The Bee Opera is a wooden palace for a swarm of honeybees in bonsai format. Peter Regli designed the prototype in 2009 for a workshop at Bern University of the Arts (HDK) and showed it that same year at «Utopics», the 11th plastics exhibition in Biel. The newly constructed final version of the weatherproof Bee Opera has been installed in the south park of Novartis Campus in 2012.
The Bee Opera, registered as RH (reality Hacking) No. 272, has an architectural syntax that clearly betrays its historical precedents: the classical antique portico, Andrea Palladio and the 19th-century architecture of the Wild West. The bees enter the opera house through a slit in the wall of the portico while opera goers, three or at most four people at a time, enter through a door at the back of the building. Once inside, they face a kind of puppet theatre, a flat screen on the wall showing parts of videos. The curtain is created by the bees as they build their honeycombs, but both bees and spectators are protected by a pane of glass that separates the stage from the orchestra. The bees are actors in their opera house. To the music of Ennio Morricone, they share the stage with the greats of the Spaghetti Western, with Charles Bronson, Clint Eastwood and Franco Nero. They play their part in animated films; they accompany Angela Gheorghiu singing the Casta Diva aria from Bellini’s Norma. They support Maria Callas when she sings J.S. Bach’s Ave Maria and Luciano Pavarotti when he belts out «No, pagliaccio non son!» in Leoncavallo’s Pagliacci. As stars of the stage, the bees in the Bee Opera are obviously permitted to keep their honey. They hoard it to feed themselves in winter.
Artist
Born in 1959 in Andermatt, Regli studied at the Zurich University of the Arts. He is best known for his ongoing project, Reality Hacking, a series of temporary and often anonymous interventions in the landscape and other public spaces. The main goal of the project is to challenge the pre-established perception of particular systems by performing a series of bright and uncommon interventions. Working in a various mediums including sculptures, photographs and spatial installations, Regli’s artworks are characterised by a keen observational talent and striking wit. Exploring the poetics of predictability and the obviousness of everyday objects, Peter finds inspiration in external space, so his interventions can take many forms spanning from subtle alterations to the surrealistic confrontation.

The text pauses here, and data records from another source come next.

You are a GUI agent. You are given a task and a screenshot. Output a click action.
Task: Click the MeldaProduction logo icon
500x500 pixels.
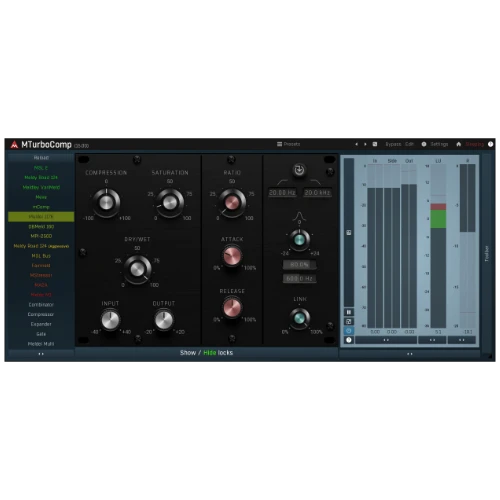pos(14,144)
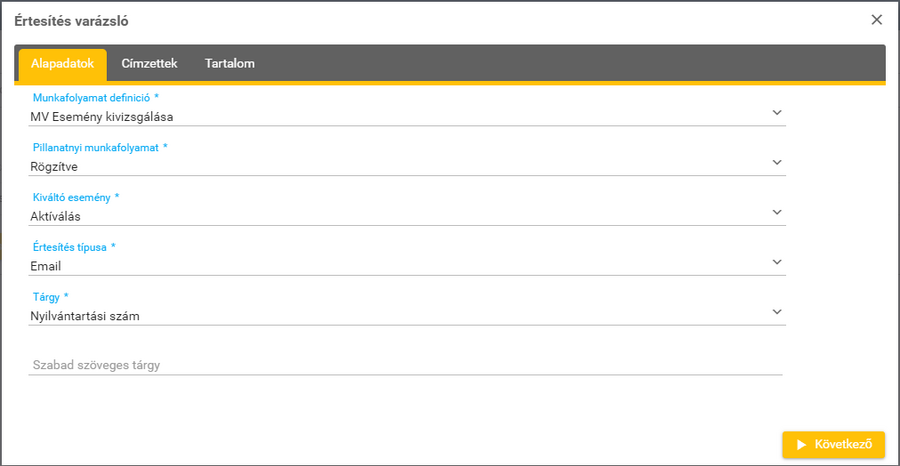Open the Tartalom tab
The width and height of the screenshot is (900, 466).
[230, 64]
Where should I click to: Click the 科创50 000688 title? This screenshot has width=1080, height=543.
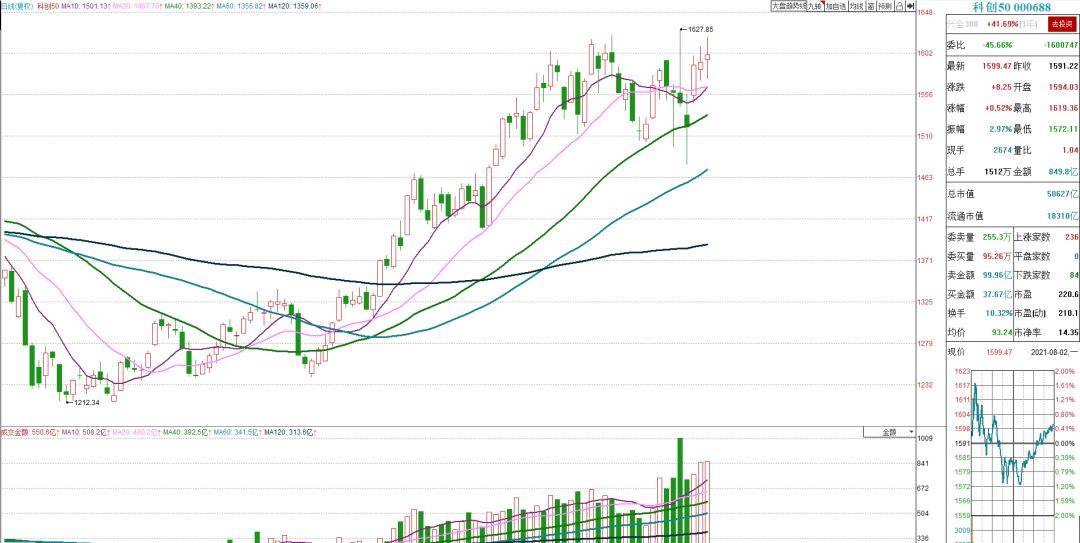(1012, 7)
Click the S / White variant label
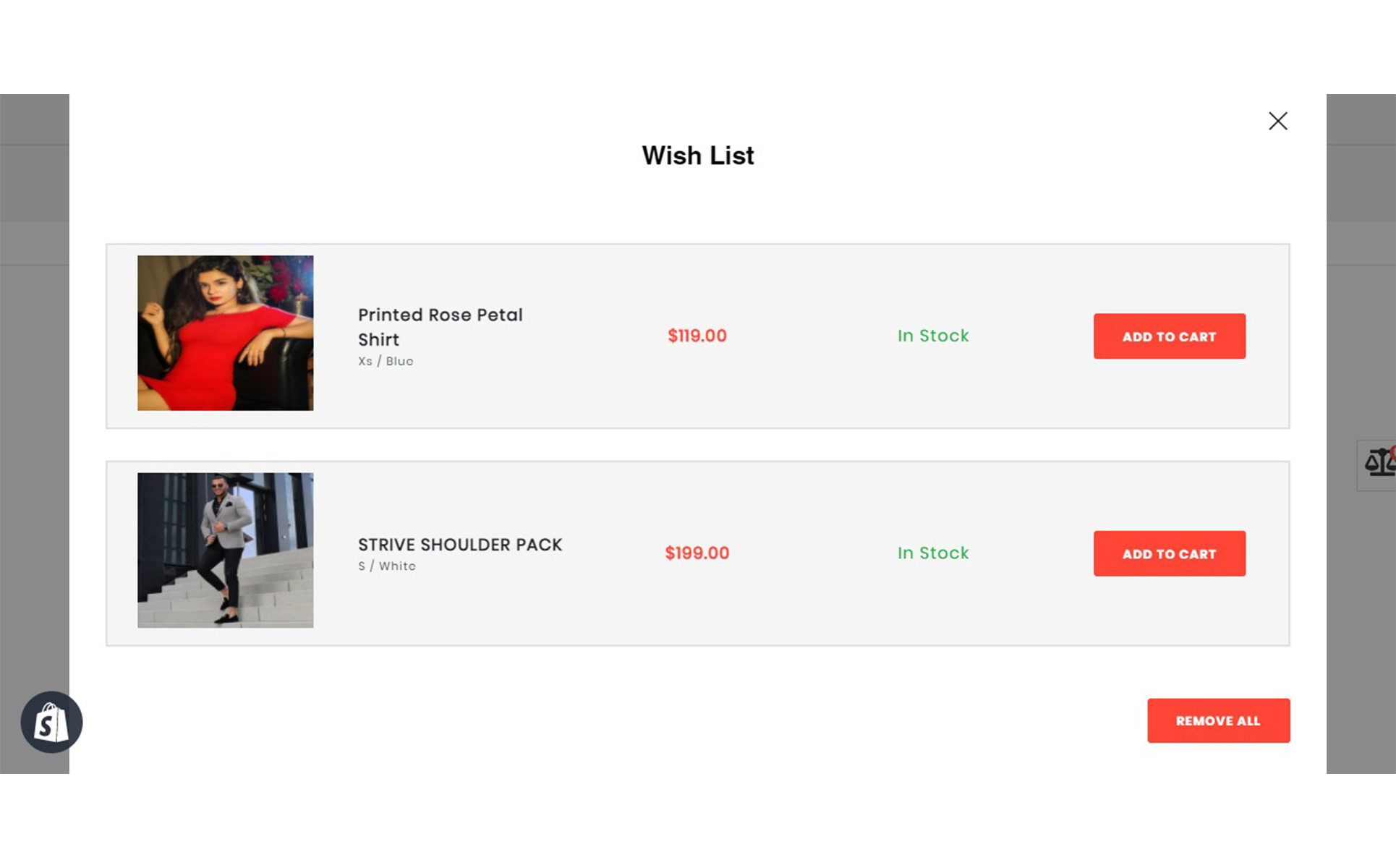Image resolution: width=1396 pixels, height=868 pixels. pyautogui.click(x=387, y=566)
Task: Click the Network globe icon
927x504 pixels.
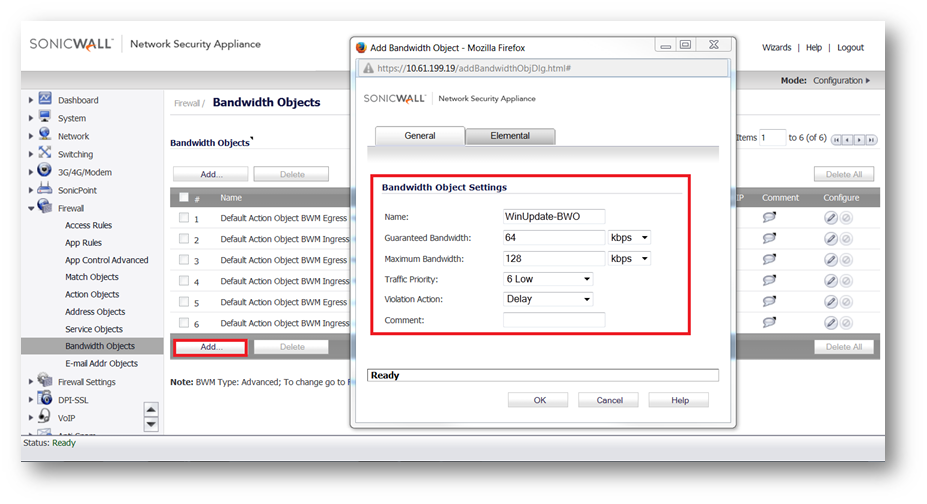Action: tap(45, 135)
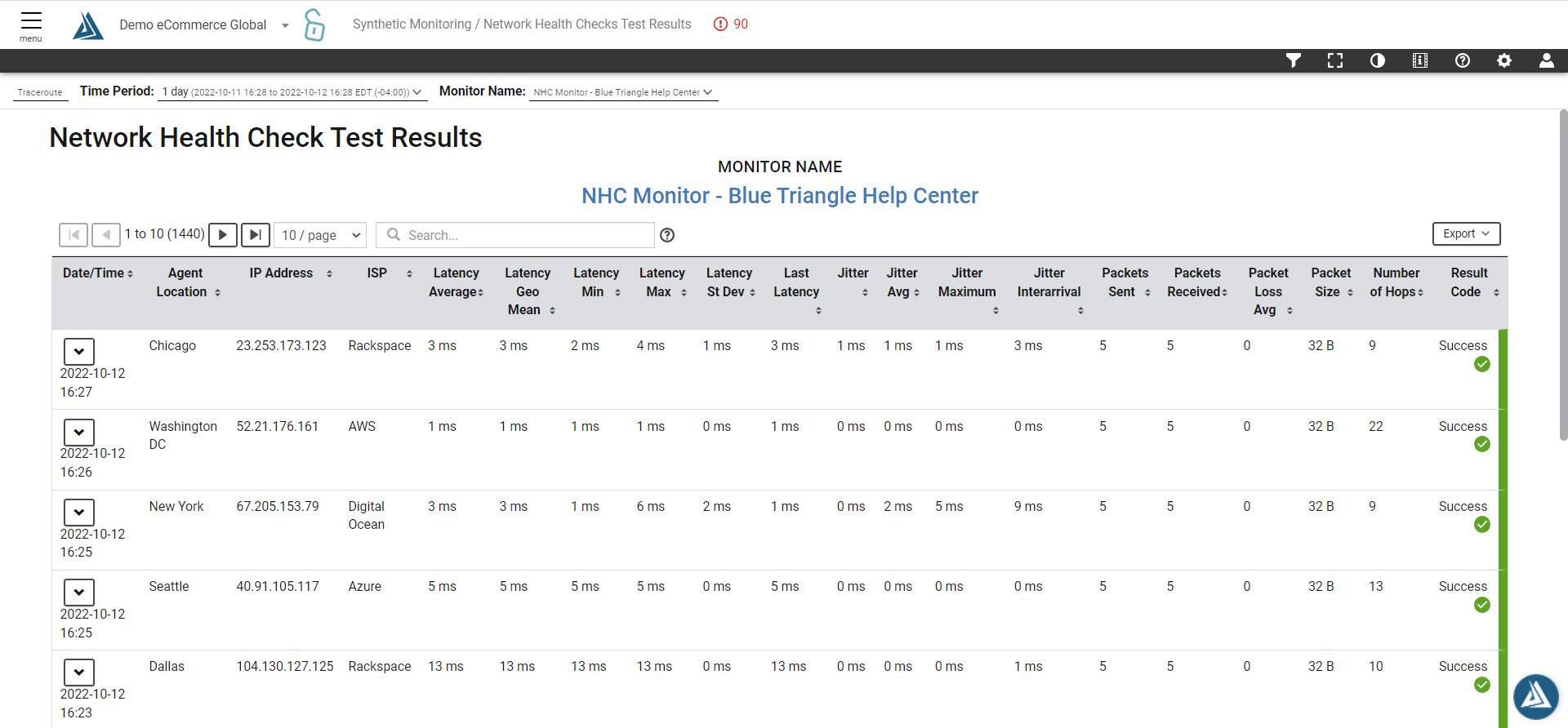Go to next results page
This screenshot has width=1568, height=728.
pyautogui.click(x=223, y=235)
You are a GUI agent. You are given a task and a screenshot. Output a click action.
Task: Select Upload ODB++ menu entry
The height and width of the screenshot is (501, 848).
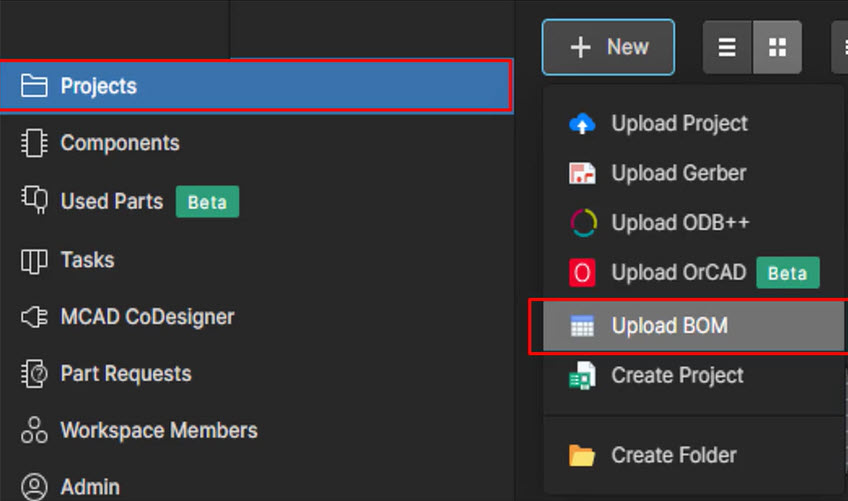point(680,222)
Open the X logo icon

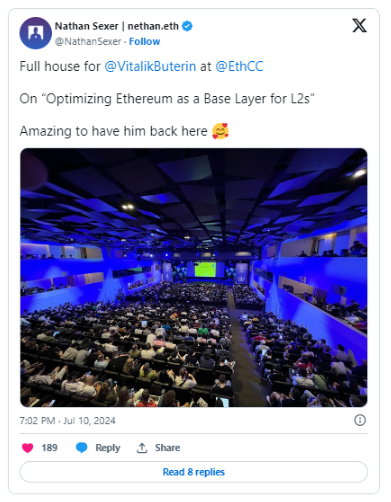pos(359,26)
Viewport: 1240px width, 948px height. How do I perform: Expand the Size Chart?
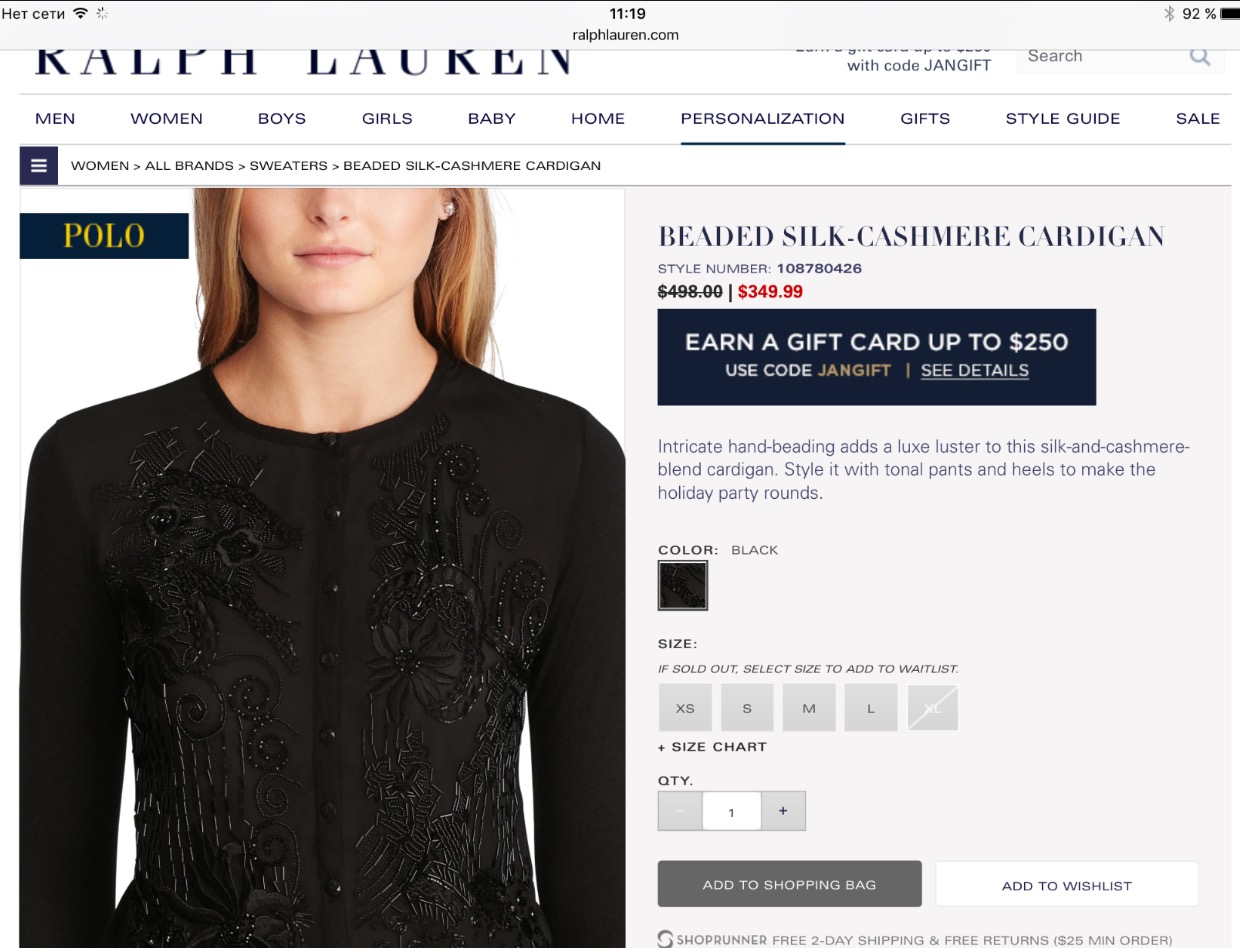[x=712, y=747]
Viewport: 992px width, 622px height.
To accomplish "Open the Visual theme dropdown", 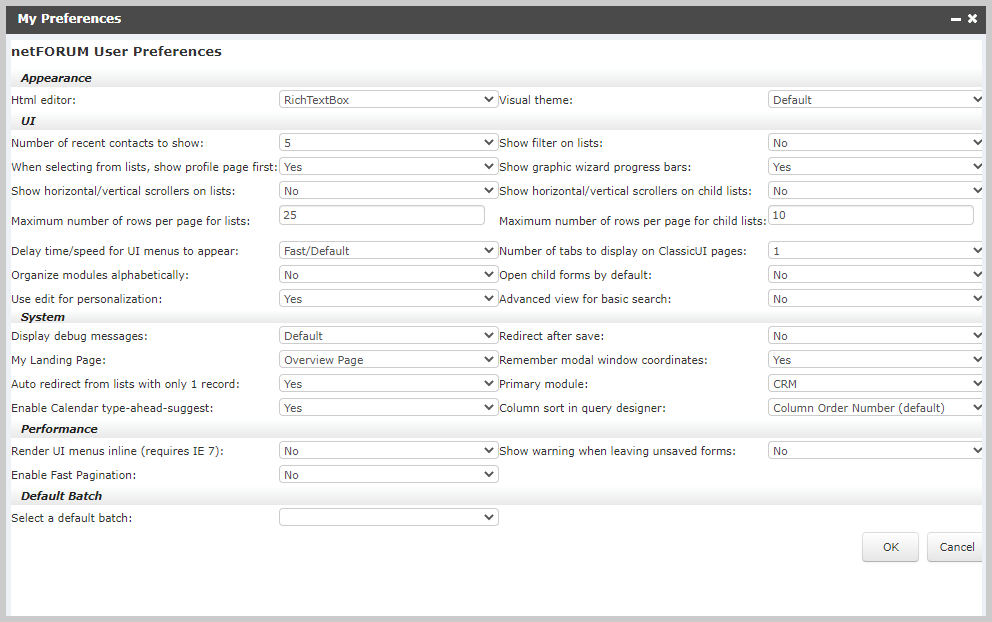I will (874, 99).
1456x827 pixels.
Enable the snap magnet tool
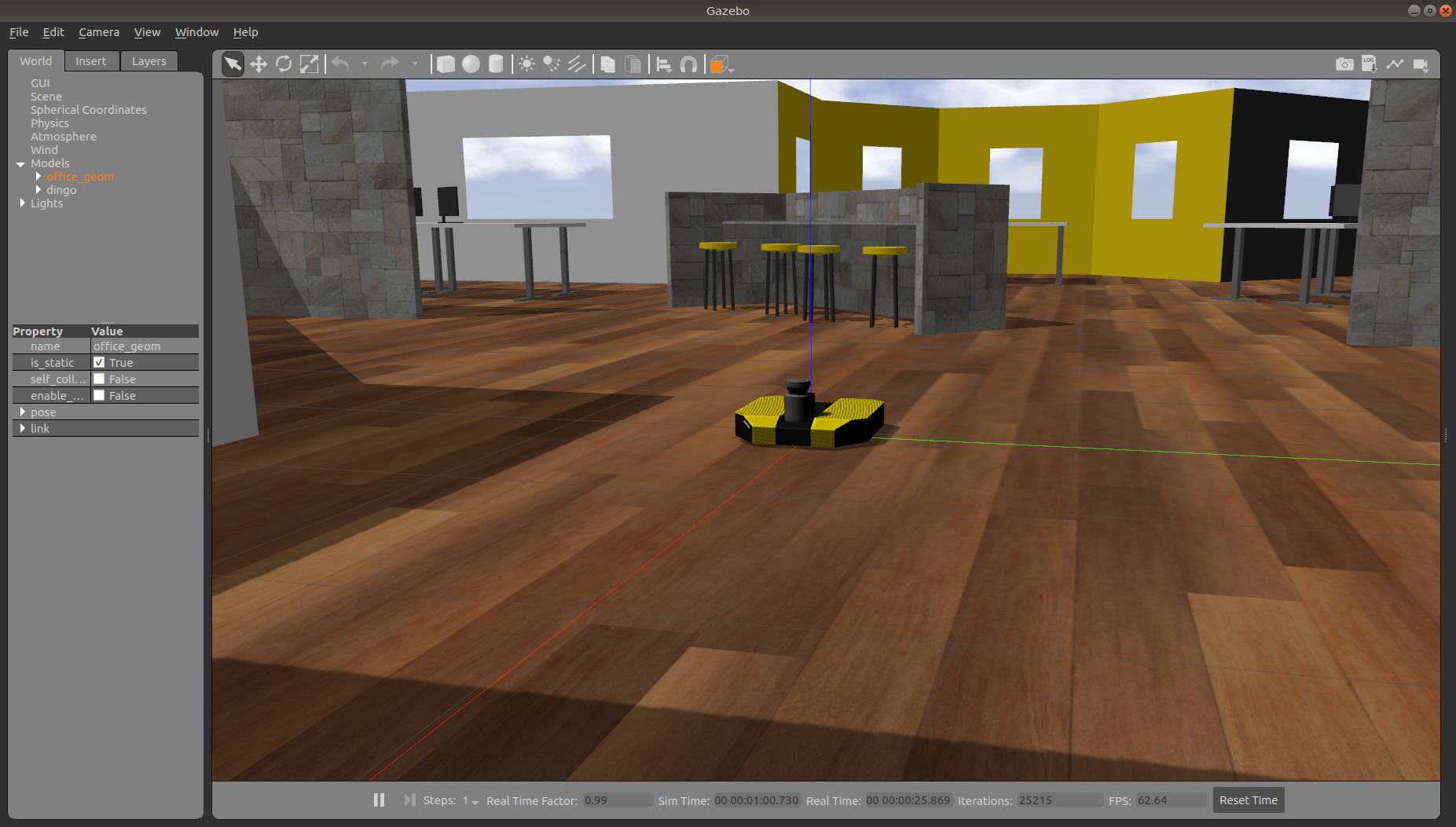[688, 64]
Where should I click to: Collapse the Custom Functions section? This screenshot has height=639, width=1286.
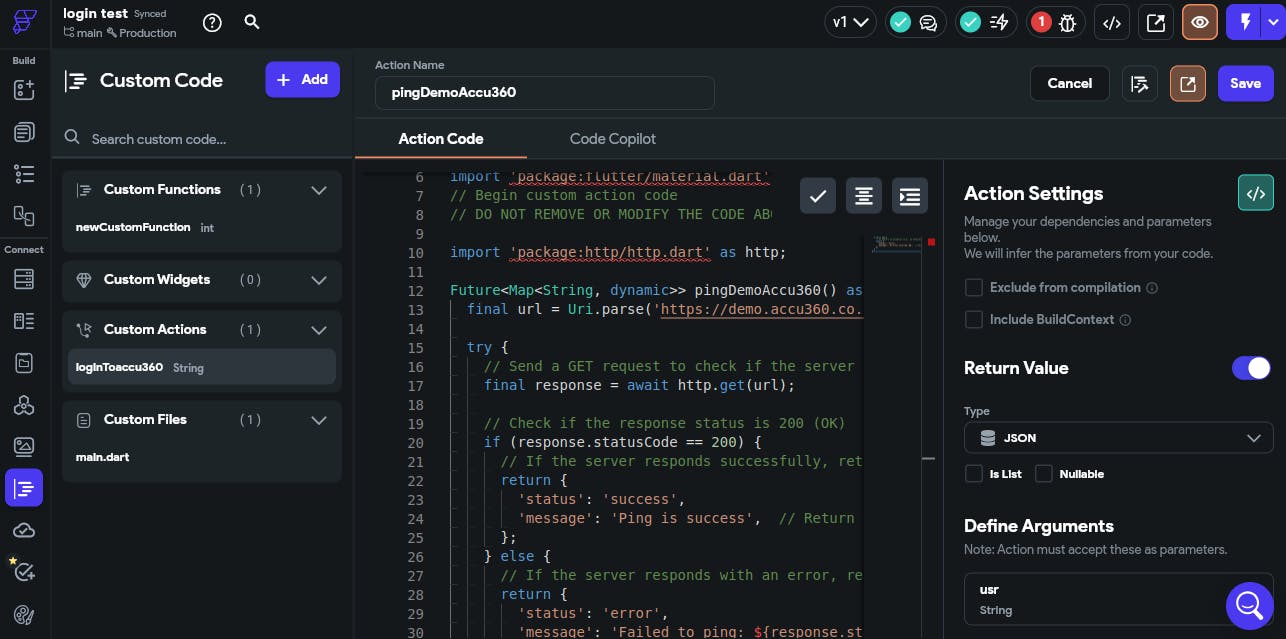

Some of his works feature objects set up in removed places including deserts or lakes where they may be seen only by rare passersby. Others are located in the crowded urban areas, but all of the Regli’s pieces briefly award a sacred status to selected, unusual sites. Reality Hacking project consists more than 320 installations to date, located all over Europe, Asia, North America and Africa, and recorded on Peter Regli’s site. Some of them include RH No. 200 (2002), an artificial island in the shape of donuts, built at the delta of a river in Switzerland using rocks and earth from the construction materials of a tunnel located nearby, RH No. 202 (2002–2003), a composition performed by the Ensemble for New Music Zurich based on a recorded soundscape the artist made of a glass shelf filled with crystal objects crashing down a flight of stairs, and played for the first time live for an audience at the Centre d’Art Contemporain in Geneva on July 2011. RH No. 222 (2005) is installation made of a tree and 5 Buddhas carved in white marble in the courtyard of the PricewaterhouseCoopers office building in Zurich with each figure connected to a hidden loudspeaker set on a timer producing laughter for two minutes.
Regli’s work is included in many important international public and private collections, including the Kunsthaus Zurich, the Federal Office of Culture, Bern, the Fotomuseum Winterthur, and the Migros Museum für Gegenwartskunst, Zurich. He lives and works in New York.